Comment by Ygg2
14 hours ago
> Huh? I was giving an example of how we make undecidable properties trivial in languages. It can be any property.
Yes, but insisting you have to be 100% machine verified, while the program is correct, it is impractical. While it might be Turing complete, it can't express equivalent behavior to a C program.
This is one of those quotes like "Don't let perfect be the enemy of good".
Look at your definition of memory safety, by it nothing other than ATS or some Lisp derivative running on a Lisp machine is actually memory safe.
Sure, it's theoretically sound, but it's not pragmatical.
> We have empirical evidence that real seatbelts increase safety; things are nowhere near as clear for language soundness.
We have empirical evidence that Rust has measurable impact on bugs, especially memory safety ones.
> While it might be Turing complete, it can't express equivalent behavior to a C program.
Neither can safe Rust! But this is easier to see in my example because parity is a very functional, as opposed to technical property.
> This is one of those quotes like "Don't let perfect be the enemy of good".
I am not calling for perfect. Quite the opposite. I am saying that software correctness is extremely complicated, and even the biggest researchers in the field have been surprised by outcomes that were counterintuitive to them. Yet you seem to have decided that Rust gives the best results of everything that's available, while I have my doubts, especially because I see how people are turning away from Rust and how much it struggles to capture a significant portion of the low-level programming market even at its quite advanced age.

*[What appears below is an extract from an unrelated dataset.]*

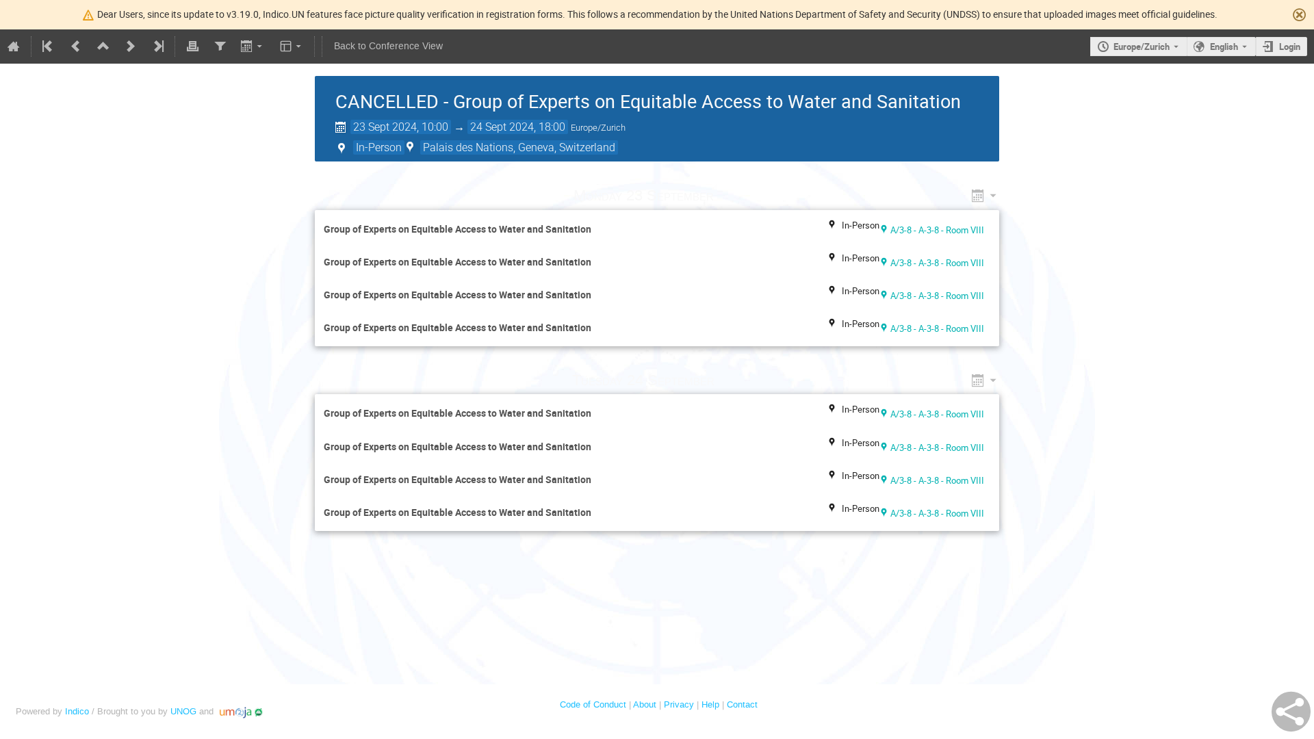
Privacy (679, 704)
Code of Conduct (593, 704)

I don't think there's a single language in the top ten that's had such low adoption at Rust's current age, and that's not the kind of thing you see with a technology whose excited but few fans claim to hit an excellent pragmatic sweet spot.
> We have empirical evidence that Rust has measurable impact on bugs, especially memory safety ones.
Compared to C, yes. That's exactly what you expect if more sound guarantees help and then hurt -- a language with some sound guarantees to be better than a language with virtually none. But that is not to say that other languages with either more or less sound guarantees aren't an even better sweet spot.